Rise of Aredor
By Claire M. Banschbach
Available on Amazon
I read it in one night, staying up well past midnight to do so, but more because I was reading a PDF file and didn't want to loose my place, than because of the story itself. I was thoroughly intrigued by the premise, but it jerked awkwardly, especially at the beginning,
The basic plot? The book's description did a pretty good job of sharing it. I don't know if I could do any better without telling you the whole book. The first half was a lot of set up and battle scenes, and could probably have done without a few of the chapters. The second half was about how Corin frees his native country from the oppressive power of the country that enslaved him. So, in a way, it's kind of a Joseph story, but more fighting.

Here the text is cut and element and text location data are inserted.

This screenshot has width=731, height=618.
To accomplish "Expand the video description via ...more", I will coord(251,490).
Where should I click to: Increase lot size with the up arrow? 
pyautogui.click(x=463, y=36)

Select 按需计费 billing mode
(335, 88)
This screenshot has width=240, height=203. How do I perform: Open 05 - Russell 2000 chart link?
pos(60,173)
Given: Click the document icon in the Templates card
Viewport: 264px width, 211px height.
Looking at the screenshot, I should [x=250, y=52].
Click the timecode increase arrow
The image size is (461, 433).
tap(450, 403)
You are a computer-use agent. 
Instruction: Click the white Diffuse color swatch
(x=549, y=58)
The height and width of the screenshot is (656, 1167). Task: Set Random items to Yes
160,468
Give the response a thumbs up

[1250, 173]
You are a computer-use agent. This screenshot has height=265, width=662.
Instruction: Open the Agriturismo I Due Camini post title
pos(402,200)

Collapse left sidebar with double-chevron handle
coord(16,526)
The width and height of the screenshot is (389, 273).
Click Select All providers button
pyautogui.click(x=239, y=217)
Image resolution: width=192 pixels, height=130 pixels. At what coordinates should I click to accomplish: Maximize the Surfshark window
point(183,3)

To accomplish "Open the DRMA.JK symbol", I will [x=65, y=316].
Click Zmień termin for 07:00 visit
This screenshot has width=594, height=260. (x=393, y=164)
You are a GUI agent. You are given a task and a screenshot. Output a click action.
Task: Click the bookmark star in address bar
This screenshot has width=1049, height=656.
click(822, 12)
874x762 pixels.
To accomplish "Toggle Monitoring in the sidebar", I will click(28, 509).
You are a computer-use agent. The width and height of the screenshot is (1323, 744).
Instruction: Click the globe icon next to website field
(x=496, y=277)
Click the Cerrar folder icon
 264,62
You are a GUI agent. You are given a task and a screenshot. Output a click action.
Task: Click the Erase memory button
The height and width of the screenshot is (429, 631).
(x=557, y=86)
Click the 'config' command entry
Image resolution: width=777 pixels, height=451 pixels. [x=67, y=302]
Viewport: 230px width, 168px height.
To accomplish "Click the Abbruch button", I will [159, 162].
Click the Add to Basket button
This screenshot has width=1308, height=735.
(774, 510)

A lot of readers are comparing the second half to Robin Hood, and I can see that ... but it reminded me more of William Wallace, since they weren't fighting off an oppressive government, but rather oppressive invaders.
But as much as I love Henty and Narnia, they didn't mesh well in this book. The magic of Narnia is the delightful world, and the rich truths that Lewis conveyed. The magic of Henty is the in-depth history and all of the historical figures that the hero rubs shoulders with. Rise of Aredor had neither, as its world is quite fictional, though realistic. While God - called Lleu - did have a presence in the book, He was usually only mentioned when things were going terribly wrong and they could no longer do it on its own. I would have liked to have seen the characters ask His guidance when making their troubles, to have seen a bit stronger faith. It made sense in the first half, but in the second, I would have really liked to have seen the characters asking Lleu's guidance BEFORE they made all of their grand schemes.
I did like the book, not enough to put it on my list of favorites, but enough that I'm tempted to buy a copy for my cousins (three rowdy boys who would love this sort of story) for Christmas, and enough that I'm eager to read the sequel, which is waiting for me on my Android. The author has a lot of potential, and I can't wait to see where the series goes.
Profanity: NONE - no offensive language
Sexuality: NONE - not even hinted at. Not really any romance, either.
There was some drinking, including some drunken enemy soldiers, however it was no more prevalent than in a typical medieval historical fiction. QUITE a bit of fighting, and torture (including, but not limited to, whipping and a poisoned knife), and the main character spends most of the book injured. Nothing graphic, but there's a LOT of it.